(Dataset excerpts)

Start of Block

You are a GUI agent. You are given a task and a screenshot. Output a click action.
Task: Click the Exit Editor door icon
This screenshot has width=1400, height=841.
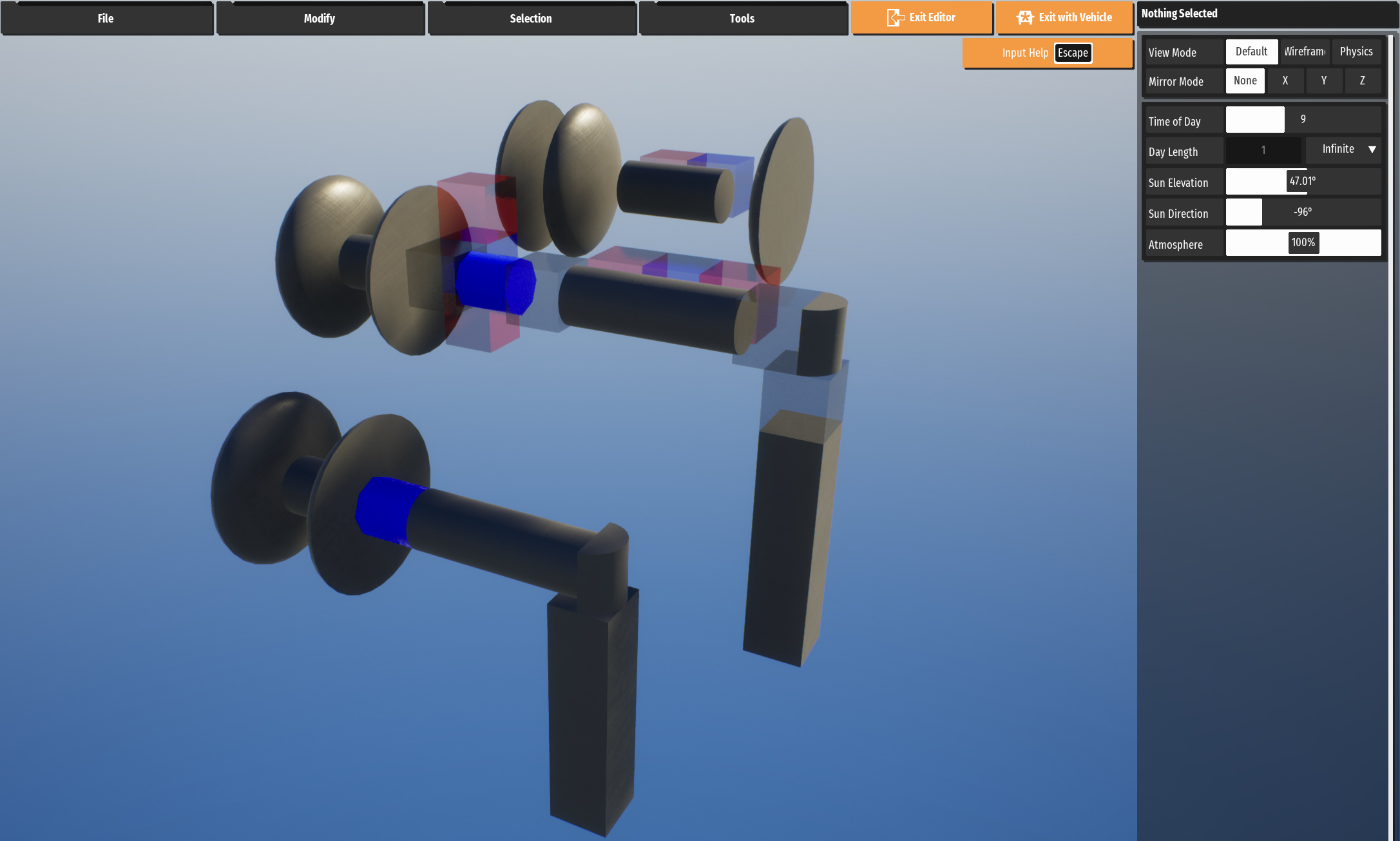[x=895, y=17]
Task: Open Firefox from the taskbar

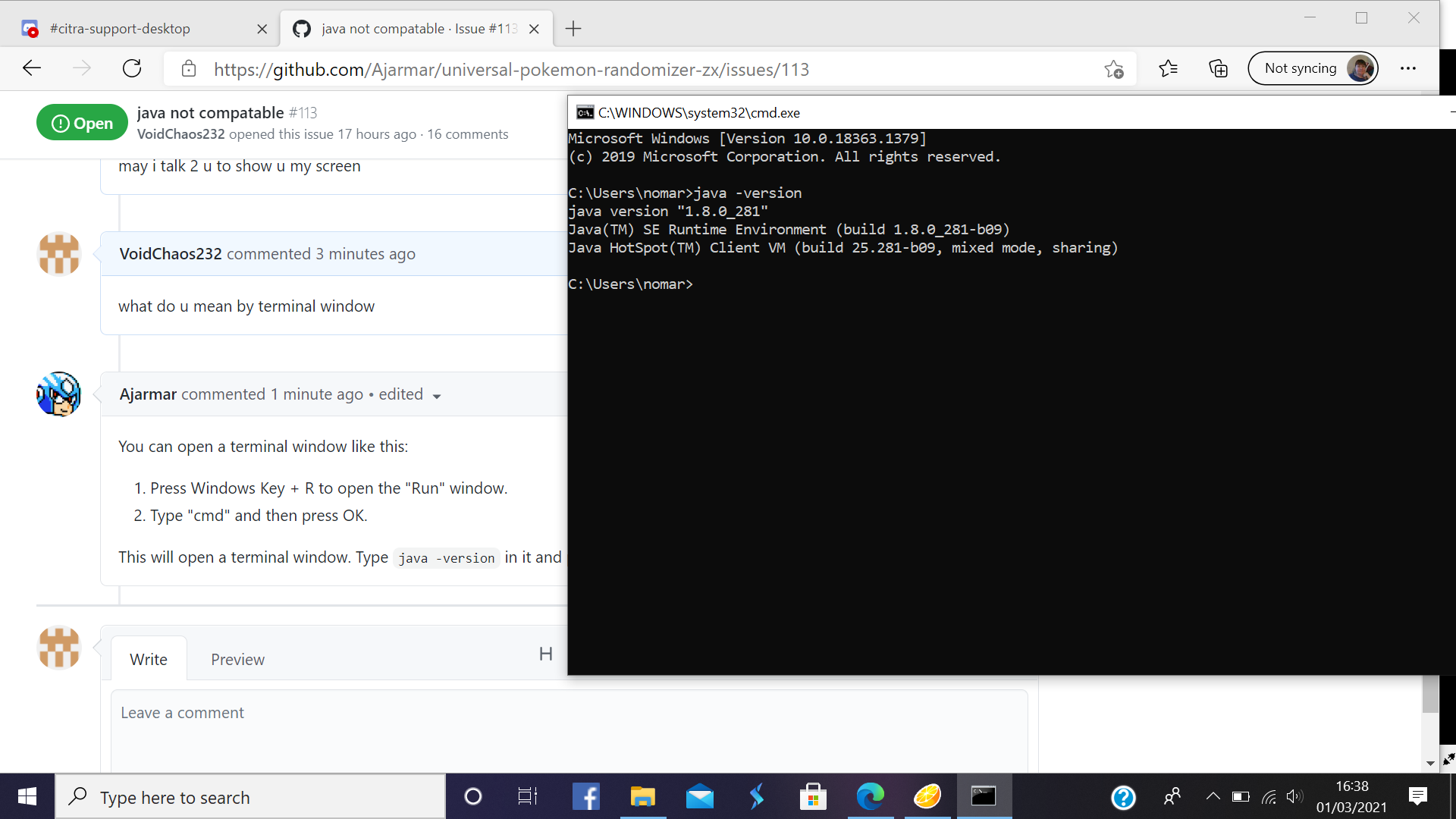Action: point(927,796)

End of Block

▸ **Work order**
Beginning at the line that contains "This screenshot has width=1400, height=841.", retype each line of the data above through the very last one. Do not retype the pictures.

▸ **Final answer**
This screenshot has width=1400, height=841.
[x=895, y=17]
Task: Open Firefox from the taskbar

Action: point(927,796)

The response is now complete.